Ce malheur n’est pas vécu ici comme un cataclysme, mais plutôt comme une rupture salvatrice, une délivrance. C’est paradoxalement lorsqu’elle se sait condamnée que Lily commence à vivre (elle va aux dancings pour se faire de l’argent et part à Pékin où elle retrouve un homme qu’elle a aimé).
Métamorphose parfaitement exprimée par la séquence burlesque où elle court joyeusement sur des rails de chemin de fer pour échapper à un garde-chiourme qui la poursuit.

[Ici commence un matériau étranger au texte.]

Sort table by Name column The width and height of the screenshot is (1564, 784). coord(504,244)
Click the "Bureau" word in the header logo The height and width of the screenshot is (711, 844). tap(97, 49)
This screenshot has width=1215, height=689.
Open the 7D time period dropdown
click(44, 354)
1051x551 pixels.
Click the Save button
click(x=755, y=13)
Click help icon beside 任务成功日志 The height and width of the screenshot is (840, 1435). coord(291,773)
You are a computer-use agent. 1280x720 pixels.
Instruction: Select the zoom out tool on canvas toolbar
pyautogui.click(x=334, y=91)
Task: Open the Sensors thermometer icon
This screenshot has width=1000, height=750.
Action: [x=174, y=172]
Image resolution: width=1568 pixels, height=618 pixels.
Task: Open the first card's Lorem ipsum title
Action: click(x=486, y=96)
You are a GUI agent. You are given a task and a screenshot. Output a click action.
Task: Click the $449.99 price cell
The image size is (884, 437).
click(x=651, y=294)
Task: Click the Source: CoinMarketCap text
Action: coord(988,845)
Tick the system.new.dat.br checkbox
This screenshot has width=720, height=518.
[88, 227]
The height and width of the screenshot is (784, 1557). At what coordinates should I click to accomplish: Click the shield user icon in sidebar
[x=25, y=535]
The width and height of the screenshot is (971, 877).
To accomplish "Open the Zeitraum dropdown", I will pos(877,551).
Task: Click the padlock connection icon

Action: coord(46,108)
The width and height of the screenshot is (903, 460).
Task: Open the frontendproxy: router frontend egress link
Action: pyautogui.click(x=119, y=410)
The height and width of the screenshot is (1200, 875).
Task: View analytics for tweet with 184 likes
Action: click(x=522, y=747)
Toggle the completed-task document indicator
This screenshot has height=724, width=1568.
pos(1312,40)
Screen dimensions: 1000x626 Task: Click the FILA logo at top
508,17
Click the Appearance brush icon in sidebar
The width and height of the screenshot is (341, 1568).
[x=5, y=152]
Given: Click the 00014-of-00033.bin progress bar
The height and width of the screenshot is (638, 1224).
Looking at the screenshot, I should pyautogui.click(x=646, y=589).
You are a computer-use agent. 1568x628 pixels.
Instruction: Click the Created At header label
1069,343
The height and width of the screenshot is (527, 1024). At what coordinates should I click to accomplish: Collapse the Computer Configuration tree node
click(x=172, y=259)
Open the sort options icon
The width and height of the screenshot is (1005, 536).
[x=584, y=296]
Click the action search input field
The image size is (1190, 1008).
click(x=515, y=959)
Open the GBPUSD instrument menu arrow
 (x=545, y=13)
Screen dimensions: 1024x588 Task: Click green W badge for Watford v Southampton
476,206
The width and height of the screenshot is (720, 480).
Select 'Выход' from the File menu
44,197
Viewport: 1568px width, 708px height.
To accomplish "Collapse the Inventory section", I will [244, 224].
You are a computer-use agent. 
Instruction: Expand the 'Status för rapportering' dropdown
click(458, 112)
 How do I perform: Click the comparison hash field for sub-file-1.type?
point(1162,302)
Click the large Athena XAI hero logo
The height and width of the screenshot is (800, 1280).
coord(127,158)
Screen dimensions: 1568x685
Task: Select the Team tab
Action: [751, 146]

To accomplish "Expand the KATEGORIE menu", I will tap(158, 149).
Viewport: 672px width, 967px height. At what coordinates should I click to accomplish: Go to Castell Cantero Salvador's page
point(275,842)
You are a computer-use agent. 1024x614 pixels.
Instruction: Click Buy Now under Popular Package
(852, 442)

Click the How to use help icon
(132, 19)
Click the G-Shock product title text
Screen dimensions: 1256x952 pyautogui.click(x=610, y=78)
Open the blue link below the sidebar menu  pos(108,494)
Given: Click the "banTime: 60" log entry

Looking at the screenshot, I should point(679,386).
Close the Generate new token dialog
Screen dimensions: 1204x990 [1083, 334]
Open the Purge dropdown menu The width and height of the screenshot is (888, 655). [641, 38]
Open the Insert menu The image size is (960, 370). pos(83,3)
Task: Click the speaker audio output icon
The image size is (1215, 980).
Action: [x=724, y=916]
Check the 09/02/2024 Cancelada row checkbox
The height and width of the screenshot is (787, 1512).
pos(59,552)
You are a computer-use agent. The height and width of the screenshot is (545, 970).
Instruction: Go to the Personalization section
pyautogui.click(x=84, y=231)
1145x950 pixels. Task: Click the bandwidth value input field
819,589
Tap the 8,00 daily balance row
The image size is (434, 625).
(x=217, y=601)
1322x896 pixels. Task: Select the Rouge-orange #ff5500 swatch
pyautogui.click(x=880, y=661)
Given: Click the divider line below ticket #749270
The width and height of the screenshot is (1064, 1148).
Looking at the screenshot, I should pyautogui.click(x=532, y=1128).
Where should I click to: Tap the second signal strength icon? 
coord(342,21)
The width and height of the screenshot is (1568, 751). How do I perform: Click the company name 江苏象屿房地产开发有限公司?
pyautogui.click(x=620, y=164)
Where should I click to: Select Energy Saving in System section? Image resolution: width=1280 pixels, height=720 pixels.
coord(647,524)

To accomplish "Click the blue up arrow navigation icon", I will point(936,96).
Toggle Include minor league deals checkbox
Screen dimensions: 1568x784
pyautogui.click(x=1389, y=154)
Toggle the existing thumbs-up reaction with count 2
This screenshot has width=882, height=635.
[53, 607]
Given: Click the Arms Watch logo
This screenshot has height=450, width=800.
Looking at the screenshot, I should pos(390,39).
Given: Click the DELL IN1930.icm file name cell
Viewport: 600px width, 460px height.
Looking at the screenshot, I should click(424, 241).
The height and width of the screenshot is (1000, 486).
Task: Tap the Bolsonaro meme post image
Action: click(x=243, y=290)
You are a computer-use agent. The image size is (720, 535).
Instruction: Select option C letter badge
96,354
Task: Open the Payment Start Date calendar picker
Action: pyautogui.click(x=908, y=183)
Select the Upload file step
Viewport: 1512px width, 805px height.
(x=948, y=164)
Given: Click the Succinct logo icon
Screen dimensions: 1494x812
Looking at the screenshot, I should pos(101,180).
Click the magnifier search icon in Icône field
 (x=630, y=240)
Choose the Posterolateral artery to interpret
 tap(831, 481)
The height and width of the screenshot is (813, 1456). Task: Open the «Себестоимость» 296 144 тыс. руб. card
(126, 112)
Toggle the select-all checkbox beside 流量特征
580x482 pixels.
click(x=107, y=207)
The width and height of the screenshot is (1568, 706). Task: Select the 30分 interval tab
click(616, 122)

Ce désespoir presque gai, presque serein, n’est pas le seul atout du film. On pourrait parler de son réalisme, mais c’est le minimum syndical pour un film chinois.
Le plus beau ici, c’est l’alliance parfaite entre la durée et le mouvement, résultant d’une utilisation magique du steadicam (synthèse idéale de la caméra à l’épaule et du travelling), qui permet des plans-séquences fluides et enveloppants.
Exemple de virtuosité : la longue scène où la caméra louvoie gracieusement en suivant Lily qui retourne à son poste dans le dédale de l’immense filature… Ce n’est pas de la virtuosité gratuite. Elle est aussi génératrice d’émotion.
Voir le trouble de la séquence où Lily va chercher son ancien amant dans une autre usine : la caméra prend son temps pour nous dévoiler cet homme, masqué par un interminable flux de tissu qui se dévide de sa machine.
Lily est passée à côté de sa vie, elle va mourir, mais elle vit des instants de bonheur suspendu, de nostalgie résignée. Tout cela participe de la mélancolie qui nimbe ce film aussi simple que délicat.
Une œuvre juste et poignante mais sans débordement lacrymal. L’équilibre parfait en somme.